*Tarea A*. En el texto sobre la vigilia en el Zócalo, ¿qué mensaje pintaron los colectivos en el asfalto frente a Palacio Nacional?
*Tarea B*. Copia textualmente un fragmento del texto sobre la vigilia en el Zócalo: arranca en las palabras que contienen "Los colectivos de" y detente después de "secreto a voces.".

*Texto proporcionado*.
****************
Alonso Quijano
Las imágenes de cientos de pares de zapatos colocados en el Zócalo de la Ciudad de México deberían ser suficientes para estremecer la conciencia de cualquier gobernante con un mínimo de empatía. Pero en lugar de respuestas, las familias de los desaparecidos encontraron un despliegue de policías, vallas y oídos sordos en Palacio Nacional. La vigilia y luto nacional, convocados en protesta por el macabro hallazgo del Rancho Izaguirre en Teuchitlán, Jalisco, un sitio de exterminio ligado al crimen organizado, se convirtieron en un grito de indignación que el gobierno de Claudia Sheinbaum parece no querer escuchar.
Los colectivos de búsqueda, integrados en su mayoría por madres que han dedicado su vida a rastrear fosas clandestinas con sus propias manos, exigieron diálogo y reconocimiento de la crisis de desapariciones que atraviesa el país. Pero la respuesta del gobierno no fue la que esperaban: más policías, más vallas, más indiferencia. Frente a Palacio Nacional, pintaron un mensaje contundente en el asfalto: “Presidenta, ¿ahora sí nos ve?”.
El hallazgo en el Rancho Izaguirre expuso, una vez más, la descomposición del Estado mexicano. Cientos de pares de zapatos y objetos personales fueron encontrados en el sitio, junto con restos humanos calcinados en fosas tipo crematorio. Un campo de exterminio en toda regla, operado con total impunidad en un país donde la violencia es moneda corriente y la complicidad gubernamental es un secreto a voces.
Mientras los manifestantes encendían velas y realizaban un conteo en memoria de las víctimas, las consignas resonaban con furia: “Ni el PRI, ni el PAN, ni Morena, Teuchitlán nunca más”, “gobierno corrupto, por tu culpa estoy de luto”, “muerte al narco”, “narco presidenta”. La rabia y el dolor se mezclaban en un mismo clamor: justicia, verdad y reconocimiento.
****************
*Material*.
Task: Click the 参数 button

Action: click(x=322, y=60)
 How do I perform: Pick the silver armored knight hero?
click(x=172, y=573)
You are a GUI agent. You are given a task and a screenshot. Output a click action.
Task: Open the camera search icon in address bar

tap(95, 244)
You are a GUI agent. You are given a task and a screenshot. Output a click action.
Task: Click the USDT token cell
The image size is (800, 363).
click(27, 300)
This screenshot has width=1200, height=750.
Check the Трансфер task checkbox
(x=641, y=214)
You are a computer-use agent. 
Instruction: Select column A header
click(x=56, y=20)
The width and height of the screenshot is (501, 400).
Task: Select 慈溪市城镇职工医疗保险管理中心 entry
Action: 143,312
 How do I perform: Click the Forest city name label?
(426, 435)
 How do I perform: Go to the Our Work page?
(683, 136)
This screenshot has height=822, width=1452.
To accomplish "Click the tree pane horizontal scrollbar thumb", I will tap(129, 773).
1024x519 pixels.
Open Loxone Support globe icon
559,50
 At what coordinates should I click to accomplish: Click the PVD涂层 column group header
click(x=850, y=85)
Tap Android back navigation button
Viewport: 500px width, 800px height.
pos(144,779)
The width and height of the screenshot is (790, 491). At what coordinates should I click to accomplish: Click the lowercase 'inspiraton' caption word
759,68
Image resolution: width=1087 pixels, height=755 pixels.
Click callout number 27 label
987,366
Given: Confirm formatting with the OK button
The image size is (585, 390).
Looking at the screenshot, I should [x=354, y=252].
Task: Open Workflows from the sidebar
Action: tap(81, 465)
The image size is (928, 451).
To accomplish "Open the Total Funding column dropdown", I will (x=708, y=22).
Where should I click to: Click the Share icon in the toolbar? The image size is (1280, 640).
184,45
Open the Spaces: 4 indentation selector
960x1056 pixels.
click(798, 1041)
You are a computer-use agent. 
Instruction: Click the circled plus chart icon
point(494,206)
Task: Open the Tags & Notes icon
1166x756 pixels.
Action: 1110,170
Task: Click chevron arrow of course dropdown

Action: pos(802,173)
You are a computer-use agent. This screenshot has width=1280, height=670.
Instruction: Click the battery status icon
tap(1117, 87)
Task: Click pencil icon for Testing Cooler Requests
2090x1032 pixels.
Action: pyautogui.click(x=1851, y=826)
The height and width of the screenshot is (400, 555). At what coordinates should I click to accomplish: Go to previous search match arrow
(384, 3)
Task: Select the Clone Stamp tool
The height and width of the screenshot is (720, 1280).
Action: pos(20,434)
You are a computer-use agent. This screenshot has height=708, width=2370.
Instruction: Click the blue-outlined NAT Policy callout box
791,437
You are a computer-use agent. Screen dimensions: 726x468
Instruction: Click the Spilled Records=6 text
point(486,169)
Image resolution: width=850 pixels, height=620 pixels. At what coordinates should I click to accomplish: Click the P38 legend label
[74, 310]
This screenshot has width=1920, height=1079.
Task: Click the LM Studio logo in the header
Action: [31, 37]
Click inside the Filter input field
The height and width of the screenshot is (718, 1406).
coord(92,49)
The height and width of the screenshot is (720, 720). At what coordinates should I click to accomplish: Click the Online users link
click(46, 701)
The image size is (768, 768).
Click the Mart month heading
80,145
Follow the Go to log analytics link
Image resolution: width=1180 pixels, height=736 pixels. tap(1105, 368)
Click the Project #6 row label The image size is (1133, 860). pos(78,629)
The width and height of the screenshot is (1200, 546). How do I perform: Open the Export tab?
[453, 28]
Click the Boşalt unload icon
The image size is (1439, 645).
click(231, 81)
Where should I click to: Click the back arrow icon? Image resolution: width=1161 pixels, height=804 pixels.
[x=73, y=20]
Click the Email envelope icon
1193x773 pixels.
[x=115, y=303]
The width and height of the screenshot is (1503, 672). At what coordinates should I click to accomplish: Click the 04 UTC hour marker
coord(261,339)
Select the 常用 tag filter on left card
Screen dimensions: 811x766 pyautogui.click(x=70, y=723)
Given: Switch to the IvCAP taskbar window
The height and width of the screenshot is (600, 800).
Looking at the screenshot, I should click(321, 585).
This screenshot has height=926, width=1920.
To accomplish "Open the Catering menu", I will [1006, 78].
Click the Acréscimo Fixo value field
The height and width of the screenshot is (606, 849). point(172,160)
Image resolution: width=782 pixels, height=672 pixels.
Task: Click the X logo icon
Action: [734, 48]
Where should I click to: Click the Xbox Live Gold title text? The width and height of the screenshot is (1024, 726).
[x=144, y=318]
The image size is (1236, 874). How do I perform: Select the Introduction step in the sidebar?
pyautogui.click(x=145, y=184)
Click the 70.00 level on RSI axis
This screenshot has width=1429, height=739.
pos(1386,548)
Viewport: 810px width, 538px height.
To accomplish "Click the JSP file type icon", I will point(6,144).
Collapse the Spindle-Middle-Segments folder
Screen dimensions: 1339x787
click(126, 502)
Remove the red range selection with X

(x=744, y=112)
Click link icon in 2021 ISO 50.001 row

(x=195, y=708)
****************
*Respuesta A*. Pintaron el mensaje “Presidenta, ¿ahora sí nos ve?”.

*Respuesta B*.
Los colectivos de búsqueda, integrados en su mayoría por madres que han dedicado su vida a rastrear fosas clandestinas con sus propias manos, exigieron diálogo y reconocimiento de la crisis de desapariciones que atraviesa el país. Pero la respuesta del gobierno no fue la que esperaban: más policías, más vallas, más indiferencia. Frente a Palacio Nacional, pintaron un mensaje contundente en el asfalto: “Presidenta, ¿ahora sí nos ve?”.
El hallazgo en el Rancho Izaguirre expuso, una vez más, la descomposición del Estado mexicano. Cientos de pares de zapatos y objetos personales fueron encontrados en el sitio, junto con restos humanos calcinados en fosas tipo crematorio. Un campo de exterminio en toda regla, operado con total impunidad en un país donde la violencia es moneda corriente y la complicidad gubernamental es un secreto a voces.